Exercise material ▸
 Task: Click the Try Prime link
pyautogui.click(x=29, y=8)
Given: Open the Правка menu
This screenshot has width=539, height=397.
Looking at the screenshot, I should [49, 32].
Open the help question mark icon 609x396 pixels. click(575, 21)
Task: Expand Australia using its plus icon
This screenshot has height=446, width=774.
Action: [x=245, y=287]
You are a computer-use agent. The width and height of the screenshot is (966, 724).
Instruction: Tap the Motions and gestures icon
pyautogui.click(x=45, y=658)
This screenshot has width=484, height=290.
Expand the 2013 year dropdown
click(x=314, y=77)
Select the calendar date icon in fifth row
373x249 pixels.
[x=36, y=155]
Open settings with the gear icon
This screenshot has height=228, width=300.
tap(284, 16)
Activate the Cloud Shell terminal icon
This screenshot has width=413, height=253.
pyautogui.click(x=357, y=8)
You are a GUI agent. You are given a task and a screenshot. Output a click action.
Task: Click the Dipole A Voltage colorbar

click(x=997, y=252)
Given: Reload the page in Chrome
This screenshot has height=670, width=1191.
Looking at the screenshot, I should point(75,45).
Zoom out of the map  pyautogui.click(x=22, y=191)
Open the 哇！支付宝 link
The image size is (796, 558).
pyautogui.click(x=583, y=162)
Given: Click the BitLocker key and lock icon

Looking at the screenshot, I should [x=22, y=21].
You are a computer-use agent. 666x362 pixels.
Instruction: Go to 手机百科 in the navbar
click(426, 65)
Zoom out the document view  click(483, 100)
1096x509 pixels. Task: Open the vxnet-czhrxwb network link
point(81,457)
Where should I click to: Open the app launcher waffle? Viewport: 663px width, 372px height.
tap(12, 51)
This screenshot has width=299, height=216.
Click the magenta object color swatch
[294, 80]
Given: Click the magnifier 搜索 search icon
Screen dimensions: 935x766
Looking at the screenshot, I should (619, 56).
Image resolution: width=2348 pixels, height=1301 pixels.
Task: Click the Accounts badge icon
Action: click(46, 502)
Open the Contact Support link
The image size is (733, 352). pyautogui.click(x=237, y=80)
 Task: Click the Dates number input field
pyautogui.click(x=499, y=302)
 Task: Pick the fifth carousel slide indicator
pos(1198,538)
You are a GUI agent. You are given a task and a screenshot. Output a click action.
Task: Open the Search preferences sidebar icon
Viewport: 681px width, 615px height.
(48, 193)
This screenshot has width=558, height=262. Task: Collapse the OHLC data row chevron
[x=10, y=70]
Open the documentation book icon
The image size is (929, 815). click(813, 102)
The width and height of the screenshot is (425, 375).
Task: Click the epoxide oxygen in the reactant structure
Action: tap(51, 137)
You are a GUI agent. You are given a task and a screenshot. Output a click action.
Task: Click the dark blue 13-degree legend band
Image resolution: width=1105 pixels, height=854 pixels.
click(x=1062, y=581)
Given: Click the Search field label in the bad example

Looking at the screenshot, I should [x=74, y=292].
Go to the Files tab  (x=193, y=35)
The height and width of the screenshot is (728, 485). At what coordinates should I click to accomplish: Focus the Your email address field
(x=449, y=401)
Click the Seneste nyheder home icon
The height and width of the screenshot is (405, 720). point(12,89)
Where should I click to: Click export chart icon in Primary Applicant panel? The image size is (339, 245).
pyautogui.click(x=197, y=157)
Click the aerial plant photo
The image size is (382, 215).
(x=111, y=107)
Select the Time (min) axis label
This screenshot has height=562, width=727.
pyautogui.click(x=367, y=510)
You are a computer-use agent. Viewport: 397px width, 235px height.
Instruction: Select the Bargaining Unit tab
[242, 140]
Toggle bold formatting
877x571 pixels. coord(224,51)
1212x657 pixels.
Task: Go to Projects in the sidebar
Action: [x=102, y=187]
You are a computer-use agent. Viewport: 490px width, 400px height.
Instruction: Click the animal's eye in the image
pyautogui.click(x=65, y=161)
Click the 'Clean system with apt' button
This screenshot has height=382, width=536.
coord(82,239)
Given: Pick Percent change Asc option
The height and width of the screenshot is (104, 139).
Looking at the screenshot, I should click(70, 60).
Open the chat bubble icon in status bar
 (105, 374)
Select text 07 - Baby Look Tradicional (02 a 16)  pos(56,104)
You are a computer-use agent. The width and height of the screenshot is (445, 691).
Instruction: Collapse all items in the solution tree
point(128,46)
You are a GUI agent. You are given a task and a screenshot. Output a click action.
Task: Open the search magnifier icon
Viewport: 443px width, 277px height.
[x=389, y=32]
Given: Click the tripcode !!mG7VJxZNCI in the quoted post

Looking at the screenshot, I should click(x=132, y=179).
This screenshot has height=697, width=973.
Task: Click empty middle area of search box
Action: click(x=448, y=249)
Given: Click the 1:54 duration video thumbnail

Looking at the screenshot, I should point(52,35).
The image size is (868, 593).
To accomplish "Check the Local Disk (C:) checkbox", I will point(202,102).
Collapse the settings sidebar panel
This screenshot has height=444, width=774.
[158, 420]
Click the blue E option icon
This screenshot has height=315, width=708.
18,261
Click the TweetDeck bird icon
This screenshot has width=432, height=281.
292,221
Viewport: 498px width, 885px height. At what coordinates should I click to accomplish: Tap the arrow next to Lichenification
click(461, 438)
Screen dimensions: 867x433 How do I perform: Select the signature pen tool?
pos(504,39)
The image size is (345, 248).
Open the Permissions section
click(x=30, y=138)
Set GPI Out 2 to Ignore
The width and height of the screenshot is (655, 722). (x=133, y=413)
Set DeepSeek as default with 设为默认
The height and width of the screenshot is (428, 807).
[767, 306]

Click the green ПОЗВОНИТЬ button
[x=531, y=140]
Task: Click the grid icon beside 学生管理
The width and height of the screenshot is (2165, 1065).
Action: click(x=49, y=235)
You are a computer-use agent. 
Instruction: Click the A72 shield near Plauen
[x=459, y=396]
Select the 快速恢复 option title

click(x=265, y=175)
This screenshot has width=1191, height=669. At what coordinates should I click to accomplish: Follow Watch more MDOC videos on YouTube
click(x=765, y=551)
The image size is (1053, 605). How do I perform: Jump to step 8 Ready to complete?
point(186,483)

What you have to do ▸
Edit the entire listing above by replacing "colorbar" with "color bar" and leave every other line unchanged.

The response ▸
 Task: Click the Try Prime link
pyautogui.click(x=29, y=8)
Given: Open the Правка menu
This screenshot has width=539, height=397.
Looking at the screenshot, I should [49, 32].
Open the help question mark icon 609x396 pixels. click(575, 21)
Task: Expand Australia using its plus icon
This screenshot has height=446, width=774.
Action: [x=245, y=287]
You are a computer-use agent. The width and height of the screenshot is (966, 724).
Instruction: Tap the Motions and gestures icon
pyautogui.click(x=45, y=658)
This screenshot has width=484, height=290.
Expand the 2013 year dropdown
click(x=314, y=77)
Select the calendar date icon in fifth row
373x249 pixels.
[x=36, y=155]
Open settings with the gear icon
This screenshot has height=228, width=300.
tap(284, 16)
Activate the Cloud Shell terminal icon
This screenshot has width=413, height=253.
pyautogui.click(x=357, y=8)
You are a GUI agent. You are given a task and a screenshot. Output a click action.
Task: Click the Dipole A Voltage color bar

click(x=997, y=252)
Given: Reload the page in Chrome
This screenshot has height=670, width=1191.
Looking at the screenshot, I should point(75,45).
Zoom out of the map  pyautogui.click(x=22, y=191)
Open the 哇！支付宝 link
The image size is (796, 558).
pyautogui.click(x=583, y=162)
Given: Click the BitLocker key and lock icon

Looking at the screenshot, I should [x=22, y=21].
You are a computer-use agent. 666x362 pixels.
Instruction: Go to 手机百科 in the navbar
click(426, 65)
Zoom out the document view  click(483, 100)
1096x509 pixels. Task: Open the vxnet-czhrxwb network link
point(81,457)
Where should I click to: Open the app launcher waffle? Viewport: 663px width, 372px height.
tap(12, 51)
This screenshot has width=299, height=216.
Click the magenta object color swatch
[294, 80]
Given: Click the magnifier 搜索 search icon
Screen dimensions: 935x766
Looking at the screenshot, I should (619, 56).
Image resolution: width=2348 pixels, height=1301 pixels.
Task: Click the Accounts badge icon
Action: click(46, 502)
Open the Contact Support link
The image size is (733, 352). pyautogui.click(x=237, y=80)
 Task: Click the Dates number input field
pyautogui.click(x=499, y=302)
 Task: Pick the fifth carousel slide indicator
pos(1198,538)
You are a GUI agent. You are given a task and a screenshot. Output a click action.
Task: Open the Search preferences sidebar icon
Viewport: 681px width, 615px height.
(48, 193)
This screenshot has width=558, height=262. Task: Collapse the OHLC data row chevron
[x=10, y=70]
Open the documentation book icon
The image size is (929, 815). click(813, 102)
The width and height of the screenshot is (425, 375).
Task: Click the epoxide oxygen in the reactant structure
Action: tap(51, 137)
You are a GUI agent. You are given a task and a screenshot. Output a click action.
Task: Click the dark blue 13-degree legend band
Image resolution: width=1105 pixels, height=854 pixels.
click(x=1062, y=581)
Given: Click the Search field label in the bad example

Looking at the screenshot, I should [x=74, y=292].
Go to the Files tab  (x=193, y=35)
The height and width of the screenshot is (728, 485). At what coordinates should I click to accomplish: Focus the Your email address field
(x=449, y=401)
Click the Seneste nyheder home icon
The height and width of the screenshot is (405, 720). point(12,89)
Where should I click to: Click export chart icon in Primary Applicant panel? The image size is (339, 245).
pyautogui.click(x=197, y=157)
Click the aerial plant photo
The image size is (382, 215).
(x=111, y=107)
Select the Time (min) axis label
This screenshot has height=562, width=727.
pyautogui.click(x=367, y=510)
You are a computer-use agent. Viewport: 397px width, 235px height.
Instruction: Select the Bargaining Unit tab
[242, 140]
Toggle bold formatting
877x571 pixels. coord(224,51)
1212x657 pixels.
Task: Go to Projects in the sidebar
Action: [x=102, y=187]
You are a computer-use agent. Viewport: 490px width, 400px height.
Instruction: Click the animal's eye in the image
pyautogui.click(x=65, y=161)
Click the 'Clean system with apt' button
This screenshot has height=382, width=536.
coord(82,239)
Given: Pick Percent change Asc option
The height and width of the screenshot is (104, 139).
Looking at the screenshot, I should click(70, 60).
Open the chat bubble icon in status bar
 (105, 374)
Select text 07 - Baby Look Tradicional (02 a 16)  pos(56,104)
You are a computer-use agent. The width and height of the screenshot is (445, 691).
Instruction: Collapse all items in the solution tree
point(128,46)
You are a GUI agent. You are given a task and a screenshot. Output a click action.
Task: Open the search magnifier icon
Viewport: 443px width, 277px height.
[x=389, y=32]
Given: Click the tripcode !!mG7VJxZNCI in the quoted post

Looking at the screenshot, I should click(x=132, y=179).
This screenshot has height=697, width=973.
Task: Click empty middle area of search box
Action: click(x=448, y=249)
Given: Click the 1:54 duration video thumbnail

Looking at the screenshot, I should point(52,35).
The image size is (868, 593).
To accomplish "Check the Local Disk (C:) checkbox", I will point(202,102).
Collapse the settings sidebar panel
This screenshot has height=444, width=774.
[158, 420]
Click the blue E option icon
This screenshot has height=315, width=708.
18,261
Click the TweetDeck bird icon
This screenshot has width=432, height=281.
292,221
Viewport: 498px width, 885px height. At what coordinates should I click to accomplish: Tap the arrow next to Lichenification
click(461, 438)
Screen dimensions: 867x433 How do I perform: Select the signature pen tool?
pos(504,39)
The image size is (345, 248).
Open the Permissions section
click(x=30, y=138)
Set GPI Out 2 to Ignore
The width and height of the screenshot is (655, 722). (x=133, y=413)
Set DeepSeek as default with 设为默认
The height and width of the screenshot is (428, 807).
[767, 306]

Click the green ПОЗВОНИТЬ button
[x=531, y=140]
Task: Click the grid icon beside 学生管理
The width and height of the screenshot is (2165, 1065).
Action: click(x=49, y=235)
You are a computer-use agent. 
Instruction: Click the A72 shield near Plauen
[x=459, y=396]
Select the 快速恢复 option title

click(x=265, y=175)
This screenshot has width=1191, height=669. At what coordinates should I click to accomplish: Follow Watch more MDOC videos on YouTube
click(x=765, y=551)
The image size is (1053, 605). How do I perform: Jump to step 8 Ready to complete?
point(186,483)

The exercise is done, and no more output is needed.